Let’s get the elephant on the table: you can’t TRAIN your way to a good culture. That statement gives you the immediate option not to read any further if you think I am so wrong you can’t be bothered to read on. But think on that … you are so certain you are right you won’t listen to another POV!
And there lies the problem, particularly in the big banks. From the outside looking in, these huge firms are rich and an employer of choice for many ambitious, young (and not so young) folk. Land a job with one and – if past performance IS a measure of future success – you are onto a winner and an income, often many times over, Joe Average.
They set the standard and have the reserves to weather almost any storm. And right now, a storm is brewing. The regulator – the Financial Conduct Authority (FCA) – in its wisdom has, through its recent legislation: SM&CR, sought to make Senior Managers personally responsible for failures and malpractice that occurs “on their watch” so to speak.
This has been designed undoubtedly to encourage firms to do right by the customer. Treating customers fairly should be a default culture in every bank and financial institution. And if it doesn’t happen, then the SM&CR gives the regulator the ability to “track and trace” (to use a vogue expression) the perpetrator and punish them.
The trouble is that since it became law there has only been one successful prosecution under SM&CR, and many in the industry believe that whilst the intent was right, the execution is flawed. One could of course conclude that prosecution data is evidence that the legislation has achieved its objective. One might be in a minority?
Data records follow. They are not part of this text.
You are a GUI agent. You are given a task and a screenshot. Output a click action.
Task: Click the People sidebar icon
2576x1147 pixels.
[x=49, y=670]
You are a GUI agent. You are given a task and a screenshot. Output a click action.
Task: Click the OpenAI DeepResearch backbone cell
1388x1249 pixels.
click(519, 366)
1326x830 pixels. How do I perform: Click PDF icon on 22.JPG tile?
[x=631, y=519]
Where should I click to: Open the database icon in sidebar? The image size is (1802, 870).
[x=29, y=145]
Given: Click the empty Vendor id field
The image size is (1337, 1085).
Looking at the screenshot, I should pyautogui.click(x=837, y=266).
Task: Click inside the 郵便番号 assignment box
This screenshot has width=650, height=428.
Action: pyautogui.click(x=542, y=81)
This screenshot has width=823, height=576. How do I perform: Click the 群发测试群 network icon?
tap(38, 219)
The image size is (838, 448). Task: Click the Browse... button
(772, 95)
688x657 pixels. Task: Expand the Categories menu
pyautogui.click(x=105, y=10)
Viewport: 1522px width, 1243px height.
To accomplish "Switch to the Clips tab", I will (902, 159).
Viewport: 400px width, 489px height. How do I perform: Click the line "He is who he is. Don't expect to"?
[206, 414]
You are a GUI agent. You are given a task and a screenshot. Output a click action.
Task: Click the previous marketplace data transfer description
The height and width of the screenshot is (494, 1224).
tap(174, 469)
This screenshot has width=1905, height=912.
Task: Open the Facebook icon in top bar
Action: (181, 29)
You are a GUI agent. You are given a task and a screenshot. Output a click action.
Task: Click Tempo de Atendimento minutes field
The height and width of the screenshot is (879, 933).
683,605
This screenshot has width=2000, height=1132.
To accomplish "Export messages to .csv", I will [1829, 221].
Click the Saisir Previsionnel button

What drives the culture in any group is leadership. Say what you will, if the exec doesn’t want to change it, then change rarely happens. Or it happens at a pace that would embarrass a racing snail!
Case in point: training. Who believes that subjecting employees to mindless one-size-fits-all, annual, tick-box compliance training is going to achieve anything positive in terms of cultural change? It isn’t.
And whilst training cannot in itself change the culture of an organisation, the methods adopted and deployed by firms in relation to regulatory training speak loudly as to actual intent.
Paying lip service to important Training & Competency (T&C) of employees by way of largely useless and ineffective methods, designed to deliver a tick in the box for the lowest possible cost, speaks volumes as to the real culture of the business. We know to what I refer. Annual refresher training of the same old stuff, taking no account of actual individual knowledge or competency in any subject. Everyone in a given function or job family gets the same. A short-term memory test concludes competence; job done; box ticked.
Anthony Seldon in his book ‘The Fourth Education Revolution: Will Artificial Intelligence Liberate or Infantilise Humanity’ explores the role of AI in the true education of the populace. What AI enables us to do is to treat employees, every single one of them, with respect and guarantee they at least know what they SHOULD be doing.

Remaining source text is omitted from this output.